Ontvangt dan, zeer geliefde Geloofsgenooten! dit gezangboek, met hetwelk wij nogmaals op de plegtigste wijze betuigen, niets anders, dan de eer van God en onzen gezegenden Zaligmaker, en uwer aller leering en ware stichting bedoeld te hebben: de ondervinding zal u leeren van hoe groote nuttigheid het voor uw hart, onder den goddelijken zegen, wezen zal, wanneer het zonder vooroordeel gebruikt wordt.

### Aangeleverde lijst
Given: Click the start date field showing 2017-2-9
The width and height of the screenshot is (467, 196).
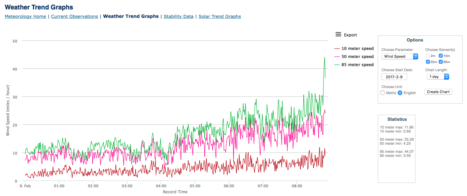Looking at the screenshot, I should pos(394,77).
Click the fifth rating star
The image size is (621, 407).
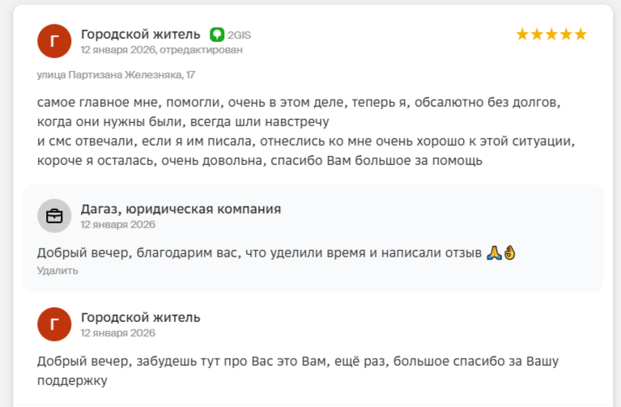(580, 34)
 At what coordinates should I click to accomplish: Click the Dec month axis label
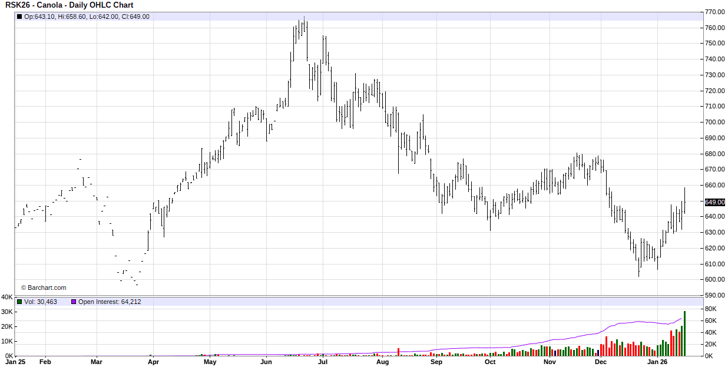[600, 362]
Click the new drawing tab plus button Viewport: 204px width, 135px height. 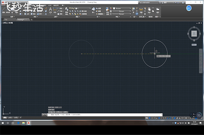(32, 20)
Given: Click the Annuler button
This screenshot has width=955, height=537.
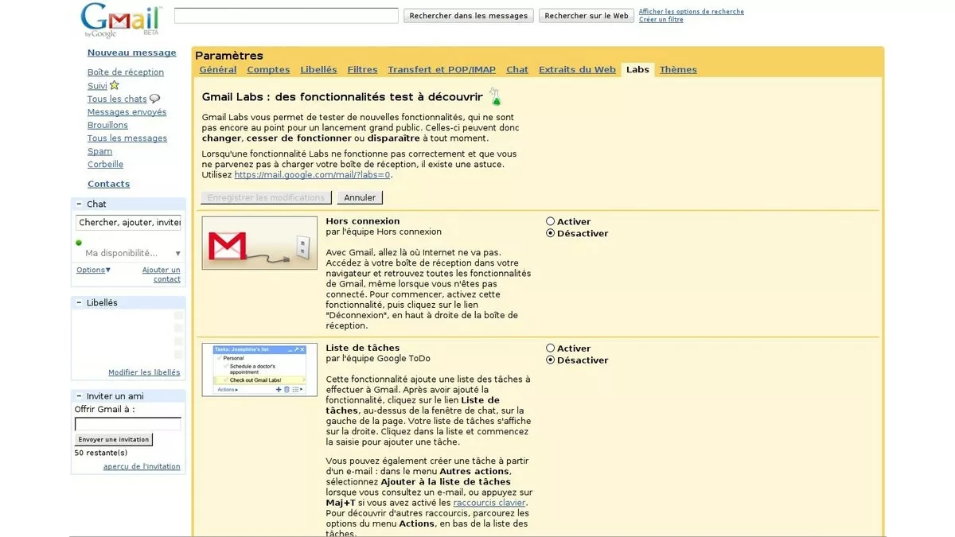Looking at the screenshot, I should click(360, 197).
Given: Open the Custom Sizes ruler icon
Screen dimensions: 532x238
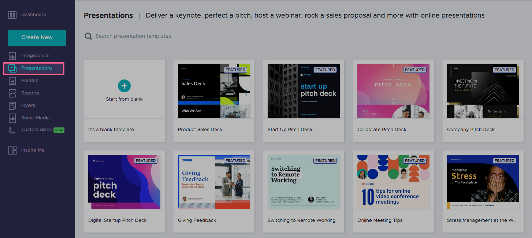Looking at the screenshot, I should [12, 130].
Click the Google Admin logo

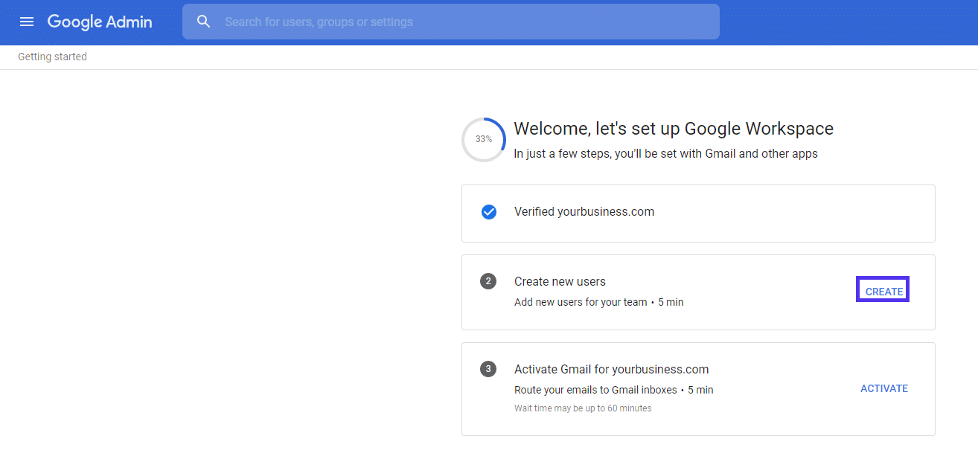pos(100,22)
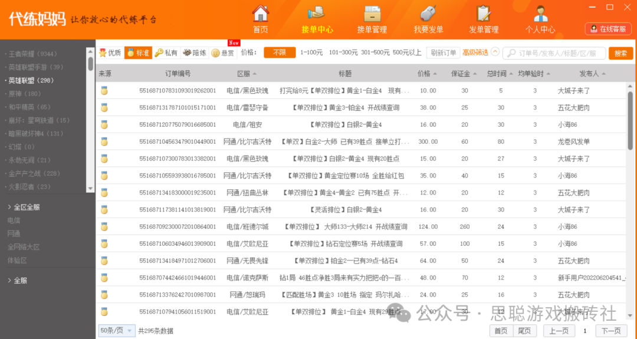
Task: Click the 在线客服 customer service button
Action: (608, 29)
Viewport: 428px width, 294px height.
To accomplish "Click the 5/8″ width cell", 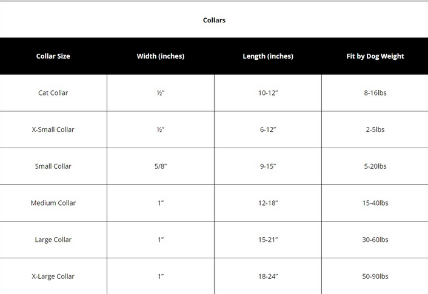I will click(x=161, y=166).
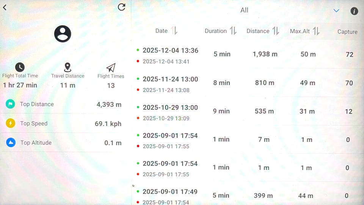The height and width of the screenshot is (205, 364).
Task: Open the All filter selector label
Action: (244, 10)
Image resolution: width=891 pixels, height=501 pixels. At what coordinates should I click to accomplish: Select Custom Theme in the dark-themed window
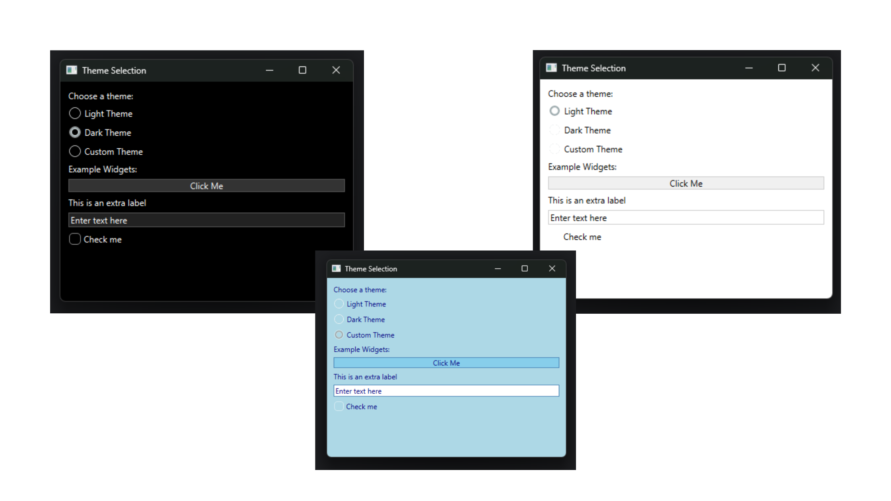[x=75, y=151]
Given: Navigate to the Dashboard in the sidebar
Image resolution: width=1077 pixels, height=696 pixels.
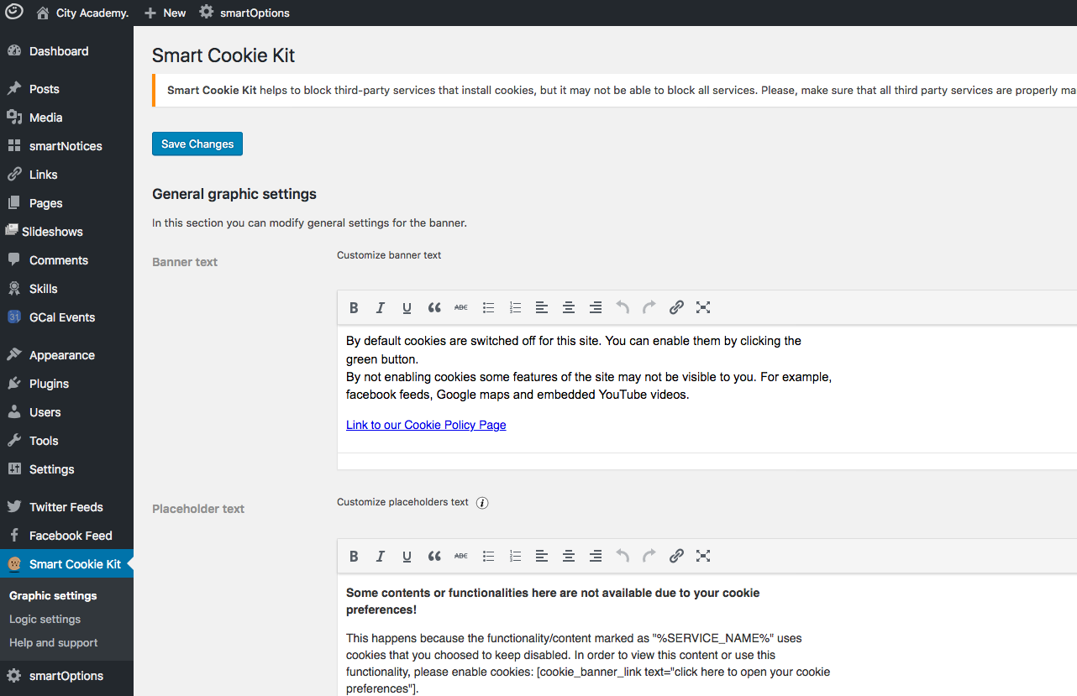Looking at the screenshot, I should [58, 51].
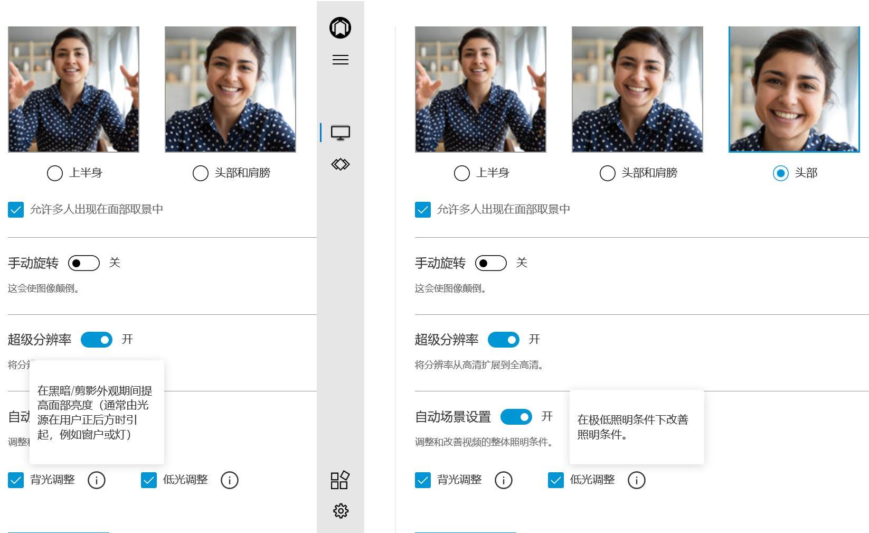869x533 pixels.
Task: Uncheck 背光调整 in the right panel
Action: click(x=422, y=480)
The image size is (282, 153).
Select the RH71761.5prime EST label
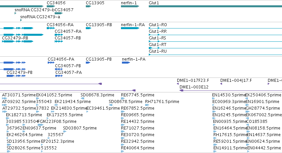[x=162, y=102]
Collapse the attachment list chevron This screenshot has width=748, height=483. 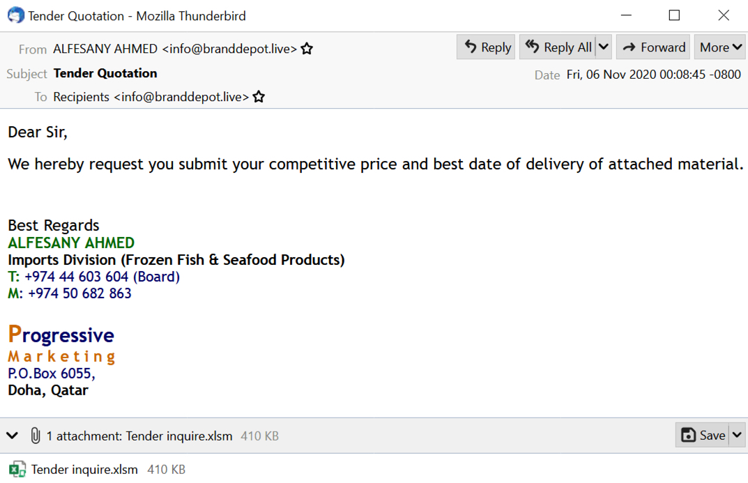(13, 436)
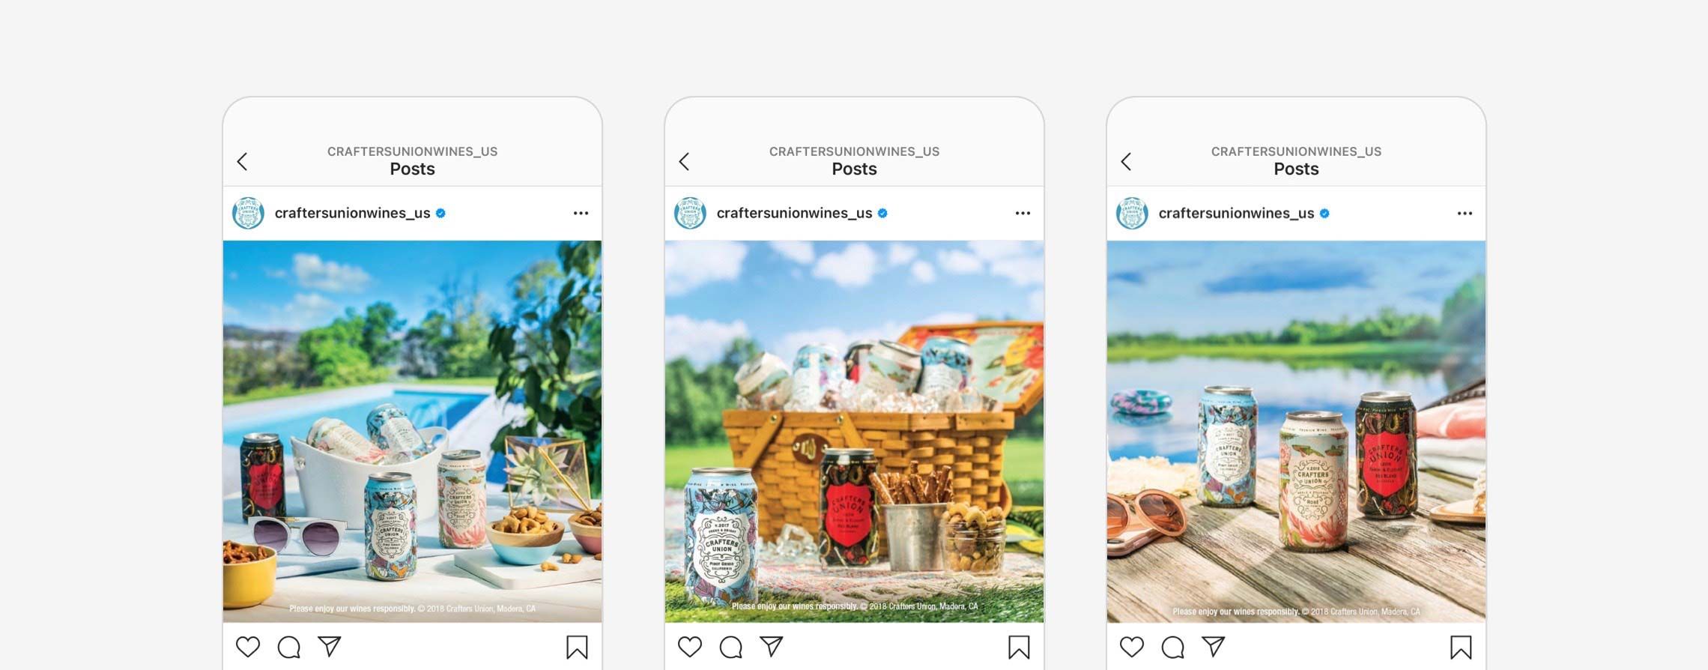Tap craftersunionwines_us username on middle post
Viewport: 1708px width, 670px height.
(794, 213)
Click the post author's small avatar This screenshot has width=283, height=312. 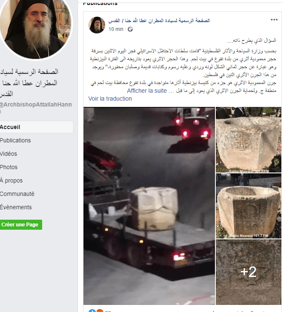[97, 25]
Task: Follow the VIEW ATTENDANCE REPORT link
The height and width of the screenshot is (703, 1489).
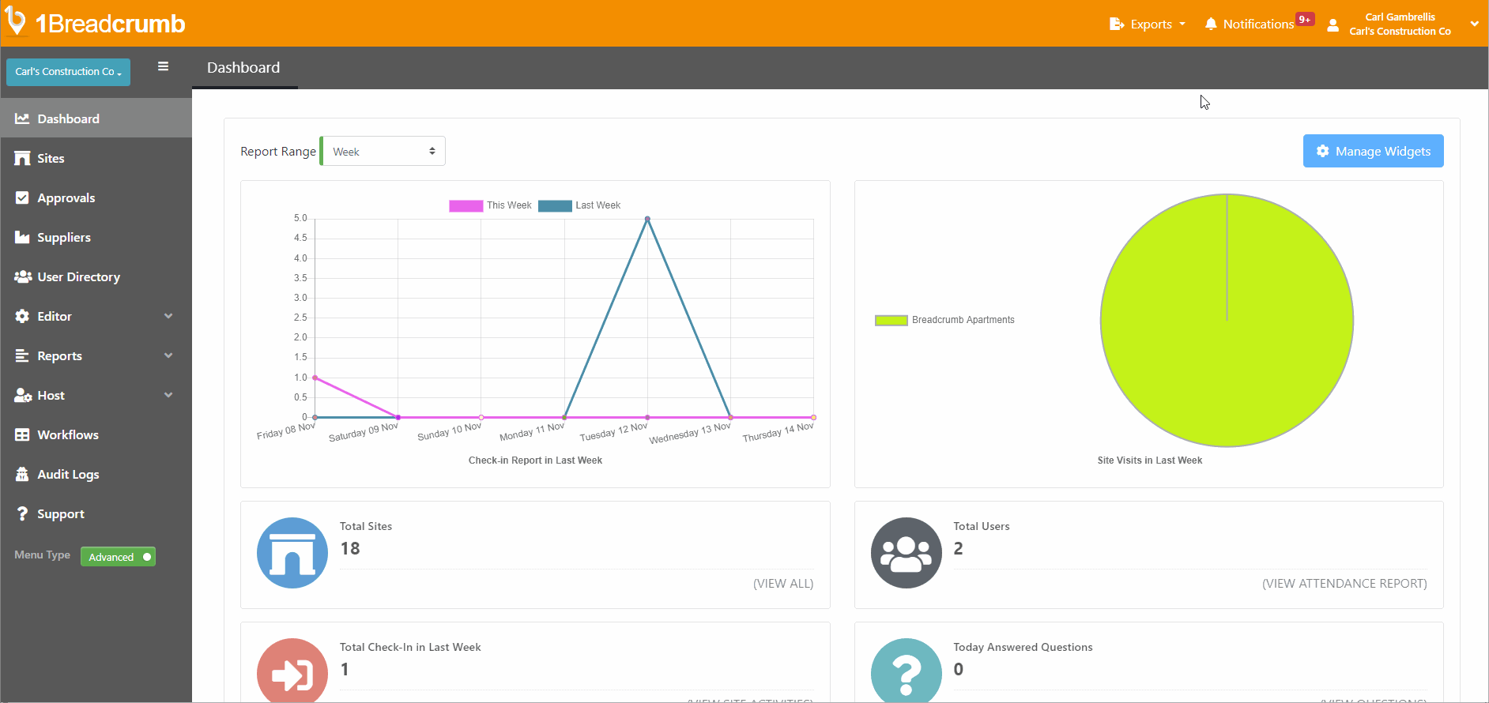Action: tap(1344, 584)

### Instructies
[a] Herhaal letterlijk het stuk uit de paginatekst van "Ontvangt dan, zeer" tot en met "vooroordeel gebruikt wordt.".
[b] Neem uit de lijst woordelijk de regels over van de regel met "Given: Click the Annuler button" tot en met de regel met "Looking at the screenshot, I should [12, 130].". Laat de afbeeldingen daarbij weg.
De paginatekst en de lijst vormen afzonderlijk materiaal.

### Uitwerkingen
[a]
Ontvangt dan, zeer geliefde Geloofsgenooten! dit gezangboek, met hetwelk wij nogmaals op de plegtigste wijze betuigen, niets anders, dan de eer van God en onzen gezegenden Zaligmaker, en uwer aller leering en ware stichting bedoeld te hebben: de ondervinding zal u leeren van hoe groote nuttigheid het voor uw hart, onder den goddelijken zegen, wezen zal, wanneer het zonder vooroordeel gebruikt wordt.

[b]
Given: Click the Annuler button
This screenshot has width=955, height=537.
Looking at the screenshot, I should click(360, 197).
Given: Open the Custom Sizes ruler icon
Screen dimensions: 532x238
Looking at the screenshot, I should [12, 130].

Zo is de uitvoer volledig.